Wednesday, October 15, 2014

“Berlin definition” of ARDS

“Berlin definition” of ARDS is a consensus panel's new definition and severity classification system for acute respiratory distress syndrome (ARDS). It aims to simplify the diagnosis and better prognosticate outcomes. It was published in JAMA, online May 21, 2012. It took into account cohort of 4,400 patients from past randomized trials.

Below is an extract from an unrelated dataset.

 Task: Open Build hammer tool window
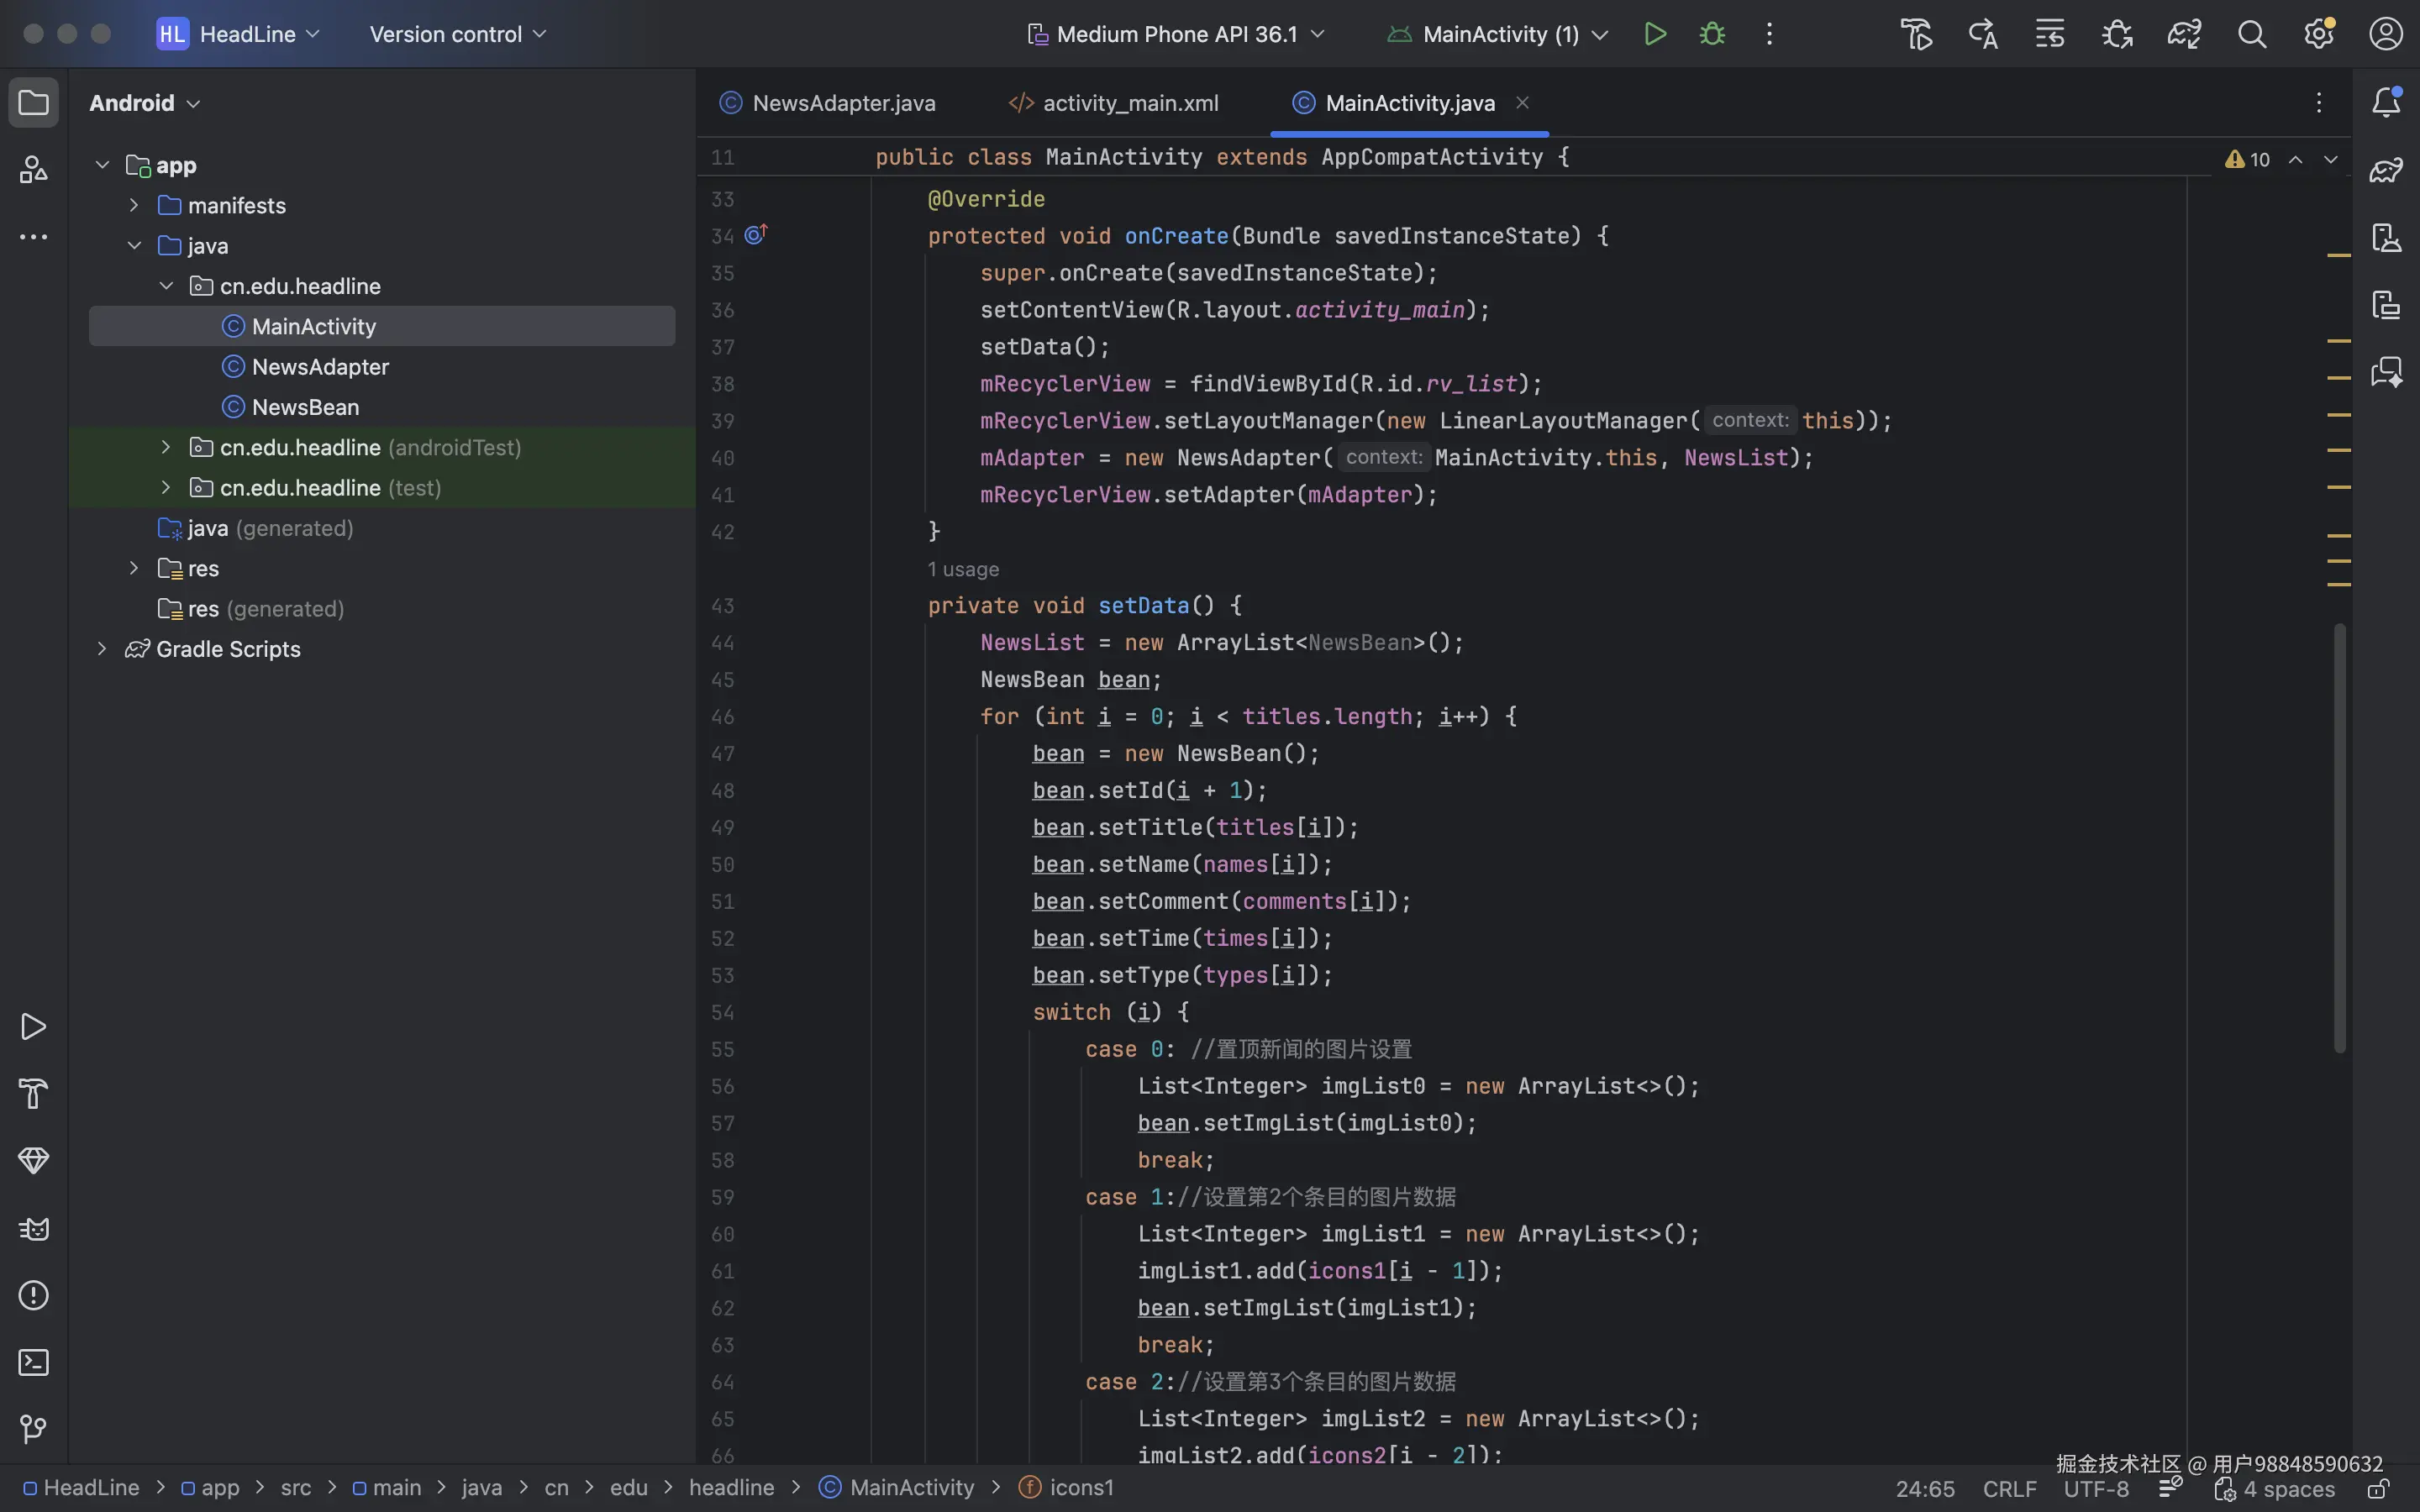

Major departure from 1994 classification of ARDS was, there is no need to exclude heart failure in the new ARDS definition. Patients with high pulmonary capillary wedge pressures can still have ARDS. The new criterion is that respiratory failure simply be “not fully explained by cardiac failure or fluid overload,” in the physician’s best clinical judgment. An “objective assessment“– meaning an echocardiogram was highly recommended. The new Berlin definition for ARDS would also categorize ARDS as being mild, moderate, or severe:
  • Mild is P/F ratio of 200 – 300 with predicted mortality of 27%
  • Moderate is P/F ratio of100 – 200 with predicted mortality of 32%
  • Severe is P/F ratio less than 100 with predicted mortality of  45%
In 'Berlin definition', clinical variables that are widely believed to be important such as static compliance, radiographic severity and PEEP more than 10 — were not predictive of mortality or other clinical outcomes.

The panel’s findings, endorsed by the European Society of Intensive Care Medicine, the American Thoracic Society (ATS) and the Society of Critical Care Medicine (SCCM), emerged from meetings in Berlin to try to address the limitations of the earlier AECC definition.